Mrs. Gaboff said the family brought Mike KFC takeout chicken for a “Memorial Day picnic” in his room at Arrowhead Regional Medical Center in Colton, California, on her last visit. Mike cheerfully ate it, despite his longstanding aversion to fast food, because his weight has dropped to 110 pounds since the accident, and he knows he needs all the extra calories he can get, she said.
Although the worst is behind her, the stress of the past five weeks is evident in Mrs. Gaboff’s voice as she recalls the foreboding she felt the day of the stunt and calling Mike from the Little League field in Millstone to ask him not to do it.

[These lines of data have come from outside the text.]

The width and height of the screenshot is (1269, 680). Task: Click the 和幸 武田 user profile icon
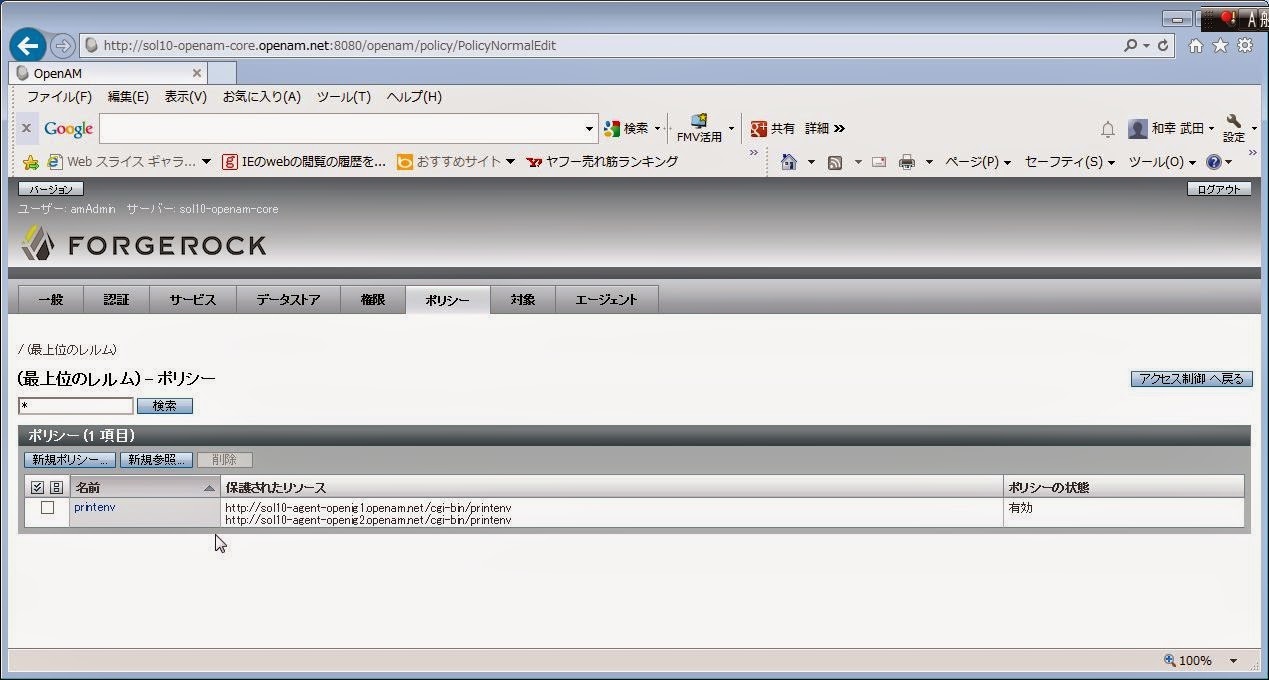click(x=1137, y=128)
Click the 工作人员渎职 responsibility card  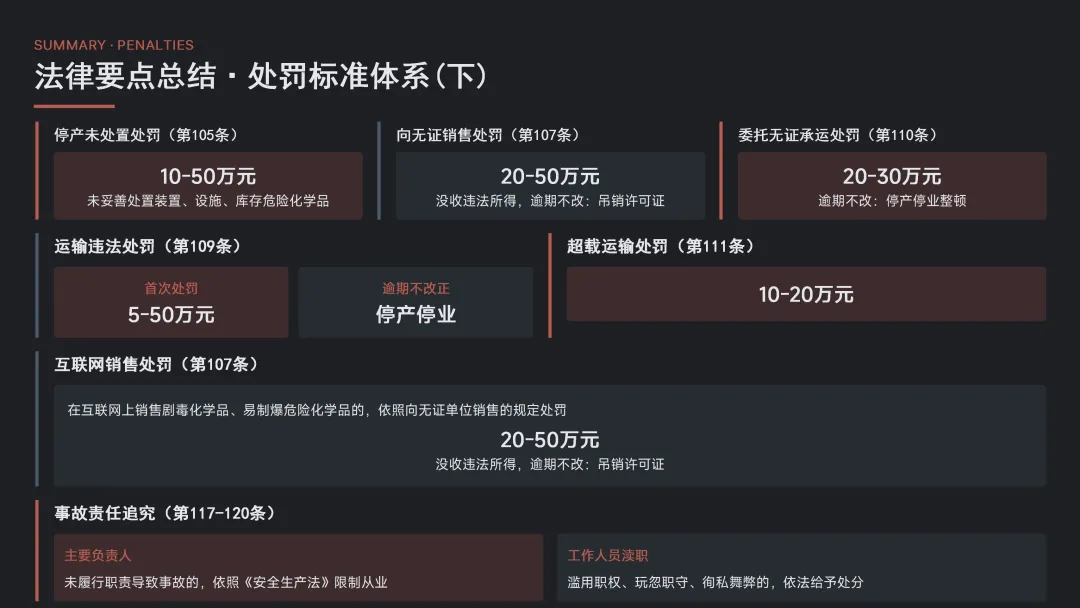[801, 568]
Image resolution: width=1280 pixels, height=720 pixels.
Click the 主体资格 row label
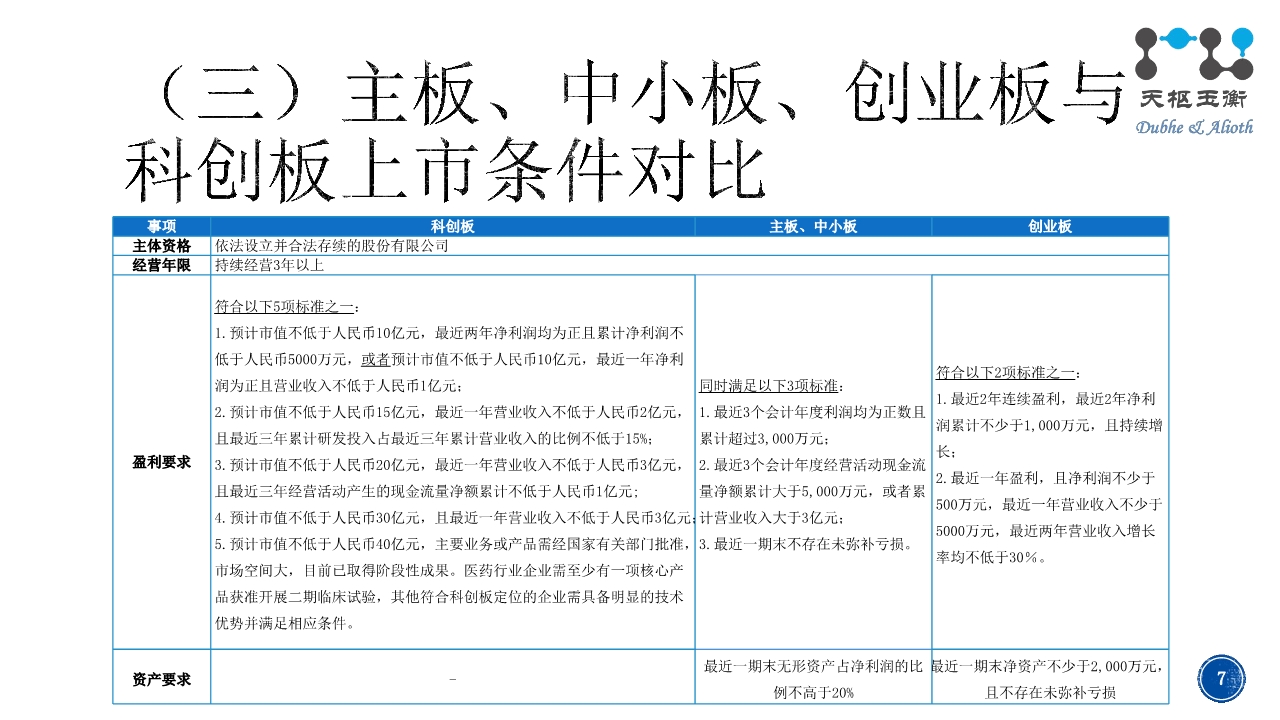(x=161, y=246)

”It was 11 a.m. here, which meant it was 8 a.m. there,” Mrs. Gaboff said. “He laughed at me and said, ‘what’s the matter with you?’ because I had woken him up. He said I had scared him by calling so early because he thought there was something wrong with his dad. He told me not to worry.”
Mike went ahead with the stunt as planned.
”It’s what he loved to do,” Mrs. Gaboff said. “What upset me more was to find out from his friends afterward that, maybe, there had been some apprehension about the whole thing on his part, too. But this was his big chance. He wanted to work in Hollywood, and he felt like he couldn’t turn it down.”
In the interview with Dr. Phil two years ago, Mike acknowledged the risks extreme stuntmen face, but said he “needed the adrenaline rush to live.”
”This is what makes me happy,” Mike said in the interview that still can be seen online on YouTube.
”There’s always going to be stunts that aren’t successful,” Mike told Dr. Phil.
The risk of career-ending injury just comes with the territory, he said.
”I’d rather get hurt doing something epic, you know, like jumping out of a helicopter, on fire, through rings, through glass . . .” Mike said.